Meditiamo sulla Parola – XII Domenica del tempo ordinario anno A
La paura ha il potere di bloccare, di frenare l’iniziativa, di svuotare il desiderio. La paura impedisce ogni forma di novità, blocca ogni movimento, trasforma le esperienze vitali in minacce, ostacola la crescita e rende impossibile raggiungere la pienezza. Scoraggia la sperimentazione, trasforma tutti in nemici.
Seminata con arte provoca chiusure, innalza steccati, esclude il dialogo, rende insensibili nei riguardi degli altri soprattutto se diversi e stranieri. Sotto la pressione della paura, si innalzano muri di divisione che diventano insormontabili anche per coloro che non si arrendono facilmente.

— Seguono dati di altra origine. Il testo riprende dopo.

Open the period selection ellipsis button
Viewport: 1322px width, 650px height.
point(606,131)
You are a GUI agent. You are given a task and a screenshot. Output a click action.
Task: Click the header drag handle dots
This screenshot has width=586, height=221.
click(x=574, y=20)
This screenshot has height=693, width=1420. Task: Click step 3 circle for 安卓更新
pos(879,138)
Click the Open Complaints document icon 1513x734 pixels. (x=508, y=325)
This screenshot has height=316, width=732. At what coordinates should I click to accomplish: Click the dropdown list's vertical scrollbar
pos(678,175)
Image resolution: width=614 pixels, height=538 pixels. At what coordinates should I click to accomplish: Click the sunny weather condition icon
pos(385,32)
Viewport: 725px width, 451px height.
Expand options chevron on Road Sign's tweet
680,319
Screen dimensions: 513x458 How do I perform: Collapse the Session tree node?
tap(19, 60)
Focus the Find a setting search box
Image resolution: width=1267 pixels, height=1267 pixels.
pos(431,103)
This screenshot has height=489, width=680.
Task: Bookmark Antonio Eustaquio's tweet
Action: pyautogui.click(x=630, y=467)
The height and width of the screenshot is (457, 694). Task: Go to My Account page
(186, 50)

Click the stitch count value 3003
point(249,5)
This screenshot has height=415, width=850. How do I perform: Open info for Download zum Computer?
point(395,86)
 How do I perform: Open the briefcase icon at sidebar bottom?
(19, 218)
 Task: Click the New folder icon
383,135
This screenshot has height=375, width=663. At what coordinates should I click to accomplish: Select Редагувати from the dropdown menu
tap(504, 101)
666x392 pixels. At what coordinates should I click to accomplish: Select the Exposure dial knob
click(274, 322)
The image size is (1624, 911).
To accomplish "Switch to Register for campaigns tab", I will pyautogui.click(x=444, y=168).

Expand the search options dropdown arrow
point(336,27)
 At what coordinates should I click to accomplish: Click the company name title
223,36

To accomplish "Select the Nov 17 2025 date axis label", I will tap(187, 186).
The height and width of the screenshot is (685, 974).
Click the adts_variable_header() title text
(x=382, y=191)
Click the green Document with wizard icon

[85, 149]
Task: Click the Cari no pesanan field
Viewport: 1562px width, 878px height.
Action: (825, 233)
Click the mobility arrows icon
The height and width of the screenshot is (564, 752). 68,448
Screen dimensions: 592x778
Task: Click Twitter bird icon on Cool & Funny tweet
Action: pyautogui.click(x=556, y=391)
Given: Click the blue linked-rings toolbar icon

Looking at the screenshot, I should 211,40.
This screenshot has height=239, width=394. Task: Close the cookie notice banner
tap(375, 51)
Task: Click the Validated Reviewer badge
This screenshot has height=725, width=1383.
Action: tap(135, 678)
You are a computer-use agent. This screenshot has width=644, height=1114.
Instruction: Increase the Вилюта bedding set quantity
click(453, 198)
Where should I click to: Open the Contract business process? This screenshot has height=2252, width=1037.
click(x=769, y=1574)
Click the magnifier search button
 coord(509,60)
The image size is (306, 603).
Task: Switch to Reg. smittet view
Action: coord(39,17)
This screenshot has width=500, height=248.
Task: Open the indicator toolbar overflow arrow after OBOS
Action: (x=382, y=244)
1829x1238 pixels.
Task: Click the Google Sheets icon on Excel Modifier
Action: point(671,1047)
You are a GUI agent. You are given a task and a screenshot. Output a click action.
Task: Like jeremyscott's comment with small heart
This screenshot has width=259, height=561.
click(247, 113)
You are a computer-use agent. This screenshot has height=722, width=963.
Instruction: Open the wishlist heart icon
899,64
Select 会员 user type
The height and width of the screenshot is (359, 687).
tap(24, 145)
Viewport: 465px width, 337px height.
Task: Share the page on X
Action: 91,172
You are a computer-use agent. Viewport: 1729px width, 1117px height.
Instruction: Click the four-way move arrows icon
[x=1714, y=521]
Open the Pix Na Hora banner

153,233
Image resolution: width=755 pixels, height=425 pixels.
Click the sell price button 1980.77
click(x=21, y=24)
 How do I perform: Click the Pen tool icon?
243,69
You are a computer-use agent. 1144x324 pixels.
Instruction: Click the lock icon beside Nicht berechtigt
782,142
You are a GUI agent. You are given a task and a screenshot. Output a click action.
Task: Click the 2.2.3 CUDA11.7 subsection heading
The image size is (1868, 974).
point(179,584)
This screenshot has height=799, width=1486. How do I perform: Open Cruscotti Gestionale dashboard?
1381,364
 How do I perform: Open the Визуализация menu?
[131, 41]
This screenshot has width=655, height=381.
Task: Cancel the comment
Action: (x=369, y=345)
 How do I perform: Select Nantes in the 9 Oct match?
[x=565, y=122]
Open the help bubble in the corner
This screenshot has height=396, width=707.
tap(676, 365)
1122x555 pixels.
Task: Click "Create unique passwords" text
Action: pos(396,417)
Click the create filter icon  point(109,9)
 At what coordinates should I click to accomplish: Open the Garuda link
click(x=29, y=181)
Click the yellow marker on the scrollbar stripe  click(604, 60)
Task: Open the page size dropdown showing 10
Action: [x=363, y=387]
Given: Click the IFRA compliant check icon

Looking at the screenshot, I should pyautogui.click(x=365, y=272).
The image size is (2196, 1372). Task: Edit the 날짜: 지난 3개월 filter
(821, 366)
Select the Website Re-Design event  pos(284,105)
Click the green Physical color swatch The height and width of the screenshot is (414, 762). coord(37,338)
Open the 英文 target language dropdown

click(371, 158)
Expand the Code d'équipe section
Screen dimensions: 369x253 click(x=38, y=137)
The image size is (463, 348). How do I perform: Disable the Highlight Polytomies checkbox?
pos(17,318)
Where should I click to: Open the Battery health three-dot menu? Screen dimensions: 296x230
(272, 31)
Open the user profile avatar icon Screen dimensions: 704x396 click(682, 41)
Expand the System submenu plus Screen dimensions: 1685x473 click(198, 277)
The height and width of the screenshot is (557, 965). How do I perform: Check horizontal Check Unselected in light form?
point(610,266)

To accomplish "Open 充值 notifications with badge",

L’uomo ha anzitutto paura di Dio. Nella Genesi l’uomo è creato per la comunione con Dio, ma quando consuma il peccato ne deriva nascondimento e paura.
Il bambino ha paura di tante cose, teme l’abbandono, la mancanza di luce. L’adolescente facilmente soffre di complessi di timidezza e inferiorità. L’adulto sperimenta l’angoscia di un mondo invadente e violento, scopre la sua vulnerabilità.
Quando si vivono situazioni di pericolo, come ad esempio la malattia, ci assale l’ansia, e il timore del peggio condanna ad una non vita.
L’ansia diventa positiva quando si trasforma in una reazione di coraggio dalla forza inaspettata.
L’uomo ha paura della morte perché rende schiavi e alienati. Nel libro di Giobbe: “La morte è il re delle paure”. Abbiamo difficoltà ad accettare questa verità perché la nostra società assomiglia al palazzo che il padre di Budda ha costruito per suo figlio. Un palazzo con un grande muro in cui è stato escluso ogni segno di morte.
Gesù ha dato un nome alle ansie dell’uomo: “Che mangeremo? Che berremo?”.
La vera radice di tutte le paure è la solitudine.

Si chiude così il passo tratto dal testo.